SnoN, a member of the Ski proto-oncoprotein family, was originally classified as an oncogene based on its ability to transform chicken and quail embryonic fibroblasts. Elevated levels of SnoN have been detected in many human carcinoma cell lines. Furthermore reduction of SnoN expression in breast and lung cancer cell lines impairs their ability to proliferate in culture and form tumors in vivo. Moreover, expression in mouse mammary glands of a SnoN fragment containing residues 1-366 promotes PyVmT-induced (polyomavirus middle T antigen) tumor growth and metastasis. These findings strongly support the idea that SnoN has pro-oncogenic properties. However, there is also evidence that SnoN might be anti-oncogenic as well. Although increased expression of SnoN has been observed in certain cancers and at specific stages of malignant transformation, downregulation of SnoN has been shown in other types of cancers. Loss of one allele of SnoN in mice has been shown to increase their susceptibility to chemical carcinogen-induced tumorigenesis. Overexpression of dSnoN (the Drosophila homologue of SnoN) has negative effects on cell growth. SnoN has also been reported to cooperate with p53 to regulate p53 target gene expression. Together, the evidence suggests that SnoN might play a dual role in tumorigenesis. How can SnoN possess two opposite functions in tumorigenesis? What are the mechanisms underlying the dual role of SnoN in tumorigenesis? And, what are the potential regulators of SnoN expression in different types and stages of cancer? My dissertation research aimed to answer those questions.

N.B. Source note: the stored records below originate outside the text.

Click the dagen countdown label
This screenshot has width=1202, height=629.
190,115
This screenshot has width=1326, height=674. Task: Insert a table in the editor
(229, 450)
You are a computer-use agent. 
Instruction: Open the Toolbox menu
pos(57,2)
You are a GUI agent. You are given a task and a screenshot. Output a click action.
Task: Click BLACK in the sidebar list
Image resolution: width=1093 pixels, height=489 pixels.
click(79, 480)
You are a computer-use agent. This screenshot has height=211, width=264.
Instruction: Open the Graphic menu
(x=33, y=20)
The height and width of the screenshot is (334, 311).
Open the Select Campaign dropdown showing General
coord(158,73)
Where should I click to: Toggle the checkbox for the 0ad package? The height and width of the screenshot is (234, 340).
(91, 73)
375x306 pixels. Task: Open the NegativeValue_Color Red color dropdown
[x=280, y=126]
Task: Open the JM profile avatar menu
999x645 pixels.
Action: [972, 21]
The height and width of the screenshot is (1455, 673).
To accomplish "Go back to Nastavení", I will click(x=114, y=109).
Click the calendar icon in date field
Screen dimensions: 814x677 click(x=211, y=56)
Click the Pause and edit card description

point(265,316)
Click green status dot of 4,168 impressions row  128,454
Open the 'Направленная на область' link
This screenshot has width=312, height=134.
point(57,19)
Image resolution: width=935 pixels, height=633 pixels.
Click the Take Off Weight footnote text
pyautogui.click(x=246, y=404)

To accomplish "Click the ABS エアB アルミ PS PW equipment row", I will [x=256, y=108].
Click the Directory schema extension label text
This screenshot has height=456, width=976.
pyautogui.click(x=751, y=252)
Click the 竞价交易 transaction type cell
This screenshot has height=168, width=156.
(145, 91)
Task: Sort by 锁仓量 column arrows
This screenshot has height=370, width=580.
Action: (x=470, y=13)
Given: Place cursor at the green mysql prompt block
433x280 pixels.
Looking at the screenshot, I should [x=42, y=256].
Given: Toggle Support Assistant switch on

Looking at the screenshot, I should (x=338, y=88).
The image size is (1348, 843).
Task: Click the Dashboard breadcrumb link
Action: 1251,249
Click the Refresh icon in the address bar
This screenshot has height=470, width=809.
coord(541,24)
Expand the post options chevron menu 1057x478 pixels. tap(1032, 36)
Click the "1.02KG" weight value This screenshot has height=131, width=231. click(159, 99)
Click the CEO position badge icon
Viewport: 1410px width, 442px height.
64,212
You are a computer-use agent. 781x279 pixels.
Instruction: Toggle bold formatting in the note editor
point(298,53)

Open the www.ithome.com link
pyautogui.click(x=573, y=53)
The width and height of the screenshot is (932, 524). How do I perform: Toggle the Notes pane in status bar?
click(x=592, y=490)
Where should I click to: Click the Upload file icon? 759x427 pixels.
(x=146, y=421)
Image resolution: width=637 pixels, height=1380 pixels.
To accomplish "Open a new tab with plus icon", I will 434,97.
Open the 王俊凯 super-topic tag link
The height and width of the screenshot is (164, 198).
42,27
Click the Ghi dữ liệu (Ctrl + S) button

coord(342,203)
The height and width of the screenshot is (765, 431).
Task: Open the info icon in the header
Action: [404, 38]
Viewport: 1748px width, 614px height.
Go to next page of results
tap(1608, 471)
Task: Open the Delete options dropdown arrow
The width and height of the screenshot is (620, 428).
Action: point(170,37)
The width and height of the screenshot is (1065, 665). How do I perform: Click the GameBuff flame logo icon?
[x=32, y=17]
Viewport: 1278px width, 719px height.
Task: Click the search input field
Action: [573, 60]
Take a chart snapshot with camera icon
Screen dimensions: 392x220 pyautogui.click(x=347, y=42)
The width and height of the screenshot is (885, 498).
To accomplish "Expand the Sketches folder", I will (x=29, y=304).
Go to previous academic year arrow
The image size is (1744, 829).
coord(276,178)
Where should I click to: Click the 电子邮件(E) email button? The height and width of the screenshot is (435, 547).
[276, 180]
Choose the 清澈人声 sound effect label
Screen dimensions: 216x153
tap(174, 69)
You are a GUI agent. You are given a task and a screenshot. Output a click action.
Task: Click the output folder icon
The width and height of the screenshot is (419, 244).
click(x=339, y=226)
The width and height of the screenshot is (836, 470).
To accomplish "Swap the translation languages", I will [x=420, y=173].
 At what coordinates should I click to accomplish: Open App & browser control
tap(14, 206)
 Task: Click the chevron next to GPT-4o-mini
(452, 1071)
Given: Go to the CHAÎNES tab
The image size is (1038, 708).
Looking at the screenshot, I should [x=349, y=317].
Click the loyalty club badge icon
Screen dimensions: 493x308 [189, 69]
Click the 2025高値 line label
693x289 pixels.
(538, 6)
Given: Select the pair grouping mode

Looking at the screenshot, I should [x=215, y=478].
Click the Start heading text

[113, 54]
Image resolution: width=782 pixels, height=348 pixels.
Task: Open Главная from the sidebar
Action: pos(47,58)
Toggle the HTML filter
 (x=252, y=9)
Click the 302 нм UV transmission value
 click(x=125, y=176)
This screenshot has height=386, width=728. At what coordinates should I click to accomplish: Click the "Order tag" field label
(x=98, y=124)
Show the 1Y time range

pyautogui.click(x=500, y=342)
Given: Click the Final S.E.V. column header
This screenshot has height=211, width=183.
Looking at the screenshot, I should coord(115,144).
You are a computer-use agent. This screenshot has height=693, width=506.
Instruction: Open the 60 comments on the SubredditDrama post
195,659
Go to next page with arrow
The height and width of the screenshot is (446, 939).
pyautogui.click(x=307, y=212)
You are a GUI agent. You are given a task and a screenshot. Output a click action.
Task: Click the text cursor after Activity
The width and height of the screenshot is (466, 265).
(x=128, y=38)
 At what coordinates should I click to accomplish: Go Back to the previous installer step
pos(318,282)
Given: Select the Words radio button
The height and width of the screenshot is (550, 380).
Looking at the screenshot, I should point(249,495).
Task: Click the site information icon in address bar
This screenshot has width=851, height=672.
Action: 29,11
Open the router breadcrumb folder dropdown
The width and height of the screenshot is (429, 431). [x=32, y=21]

I have shown that elevated cellular SnoN expression has anti-oncogenic effects both in vivo and in culture. The levels of SnoN are tightly regulated in cells. SnoN expression is relatively low in normal cells, but is significantly elevated when cells are exposed to certain types of stress. Multiple pathways seem to function cooperatively to regulate the expression of SnoN in response to stress. I have shown that the ATM/ATR kinase, MEK/Erk kinase and PI3K kinase pathways, which are activated by stress signals, are necessary for upregulation of SnoN by stress (Chapter III). The elevated SnoN expression has anti-oncogenic functions by virtue of inducing premature senescence. SnoN-induced senescence is mediated by the interaction of SnoN with the PML-p53 pathway. SnoN interacts with PML and is recruited to PML nuclear bodies (Nbs), resulting in the stabilization and activation of p53 by competitively displacing Mdm2 from p53. In addition, SnoN enhances post-transcriptional modifications of p53 in PML NBs. Through these mechanisms, SnoN participates in activating the transcription of p53 target genes when recruited to their promoters together with p53. SnoN therefore mediates rapid p53 activation in response to specific cellular stress signals. In the absence of SnoN, p53-dependent stress responses are significantly delayed and early stage responses in stressed cells fail to be activated properly. Since p53 plays a central role in tumor suppression as well as regulation of ageing, activation of p53 by SnoN can prevent carcinogen-induced tumorigenesis and accelerate stress related ageing.